# Application of  Automatic Differentiation in Finance Using AlgoPy (PyData DC 2016)
#####  Li Guo, Nicholas Liu, Nadia Udler

### Introduction of Automatic Differentiation Using Taylor Expansion

Automatic differentiation, or algorithmic differentiation (AD), is a set of techniques to evaluate the derivative of a function specified by a computer program. Fundamental to AD is the application of the chain rule for computing derivatives.

<br>
`AlgoPy` is a Python module for automatic differentiation.

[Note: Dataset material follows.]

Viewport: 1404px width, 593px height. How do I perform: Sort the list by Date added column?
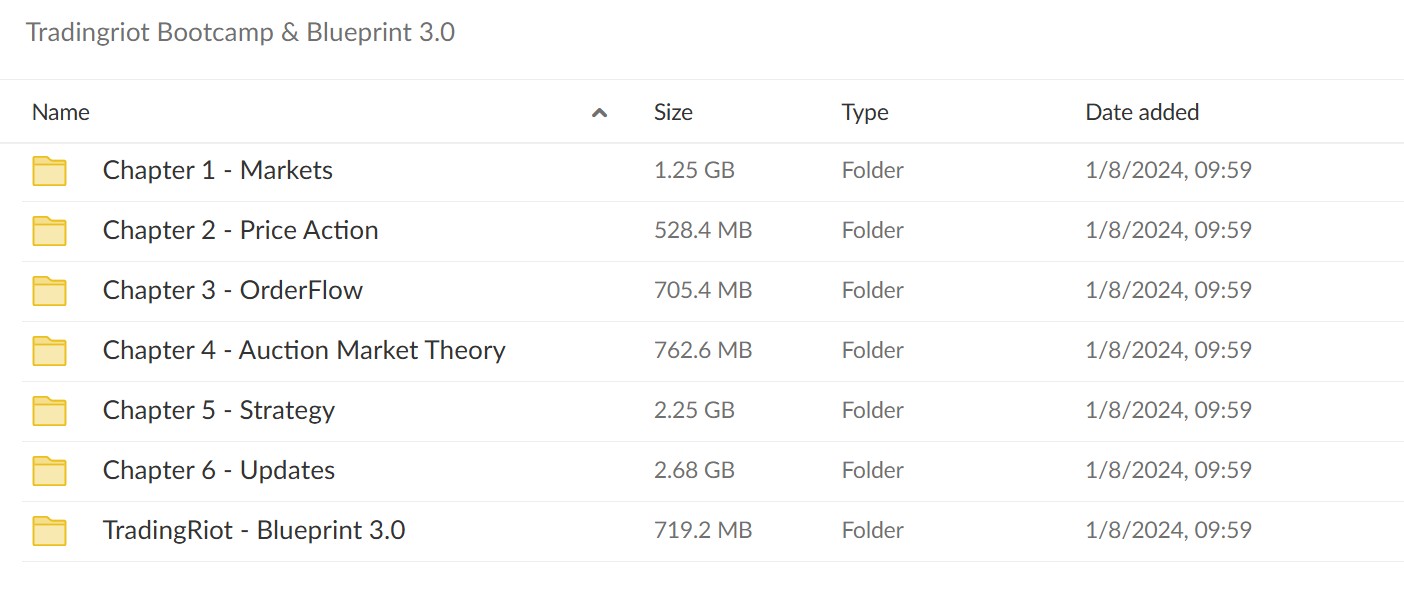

This tutorial shows how to calculate one-dimensional Taylor series expansion and partial derivatives of function by `AlgoPy`.

<br>
Recall Taylor expansion of an infinitely differentiable function to approximate function value $f(x)$ about a point a:

<br>
$$f(x)=f(a)+\frac{f'(a)}{1!}(x-a)+\frac{f''(a)}{2!}(x-a)^2+\cdots=\sum^{\infty}_{n=0}\frac{f^{(n)}(a)}{n!}(x-a)^n$$

<br>
For example, consider this function:
$$f(x)=x^3+\sin(2x)-e^{-x}$$

<br>
In this case we can compute derivatives analytically:

<br>
$$\begin{align*} 
f'(x)&=3x^2+2\cos(2x)+e^{-x} \\
f''(x)&=6x-4\sin(2x)-e^{-x} \\
f^{(3)}(x)&=6x-8\cos(2x)+e^{-x}
\end{align*}$$

<br>
For the above function, we can calculate the first 4 Taylor series expansion with $a=3$ and $x=3.5$ as below:

<br>
$$\begin{align*} 
f(a)&=26.671 \\
\frac{f'(x)}{1!}(x-a)&=14.485 \\
\frac{f''(a)}{2!}(x-a)^2&=2.383 \\
\frac{f^{(3)}(a)}{3!}(x-a)^3&=-0.034
\end{align*}$$

<br>
With these derivatives we can easily approximate function value at any given x.

<br>
However, when target function is too complicated to be differentiated manually, we can use AD to get the coefficients. The code and result (same as in manually calculated example):

In [1]:
import numpy as np
from algopy import UTPM

# Target function
def f(x):
    return (np.power(x, 3) + np.sin(2 * x) - np.exp(-x))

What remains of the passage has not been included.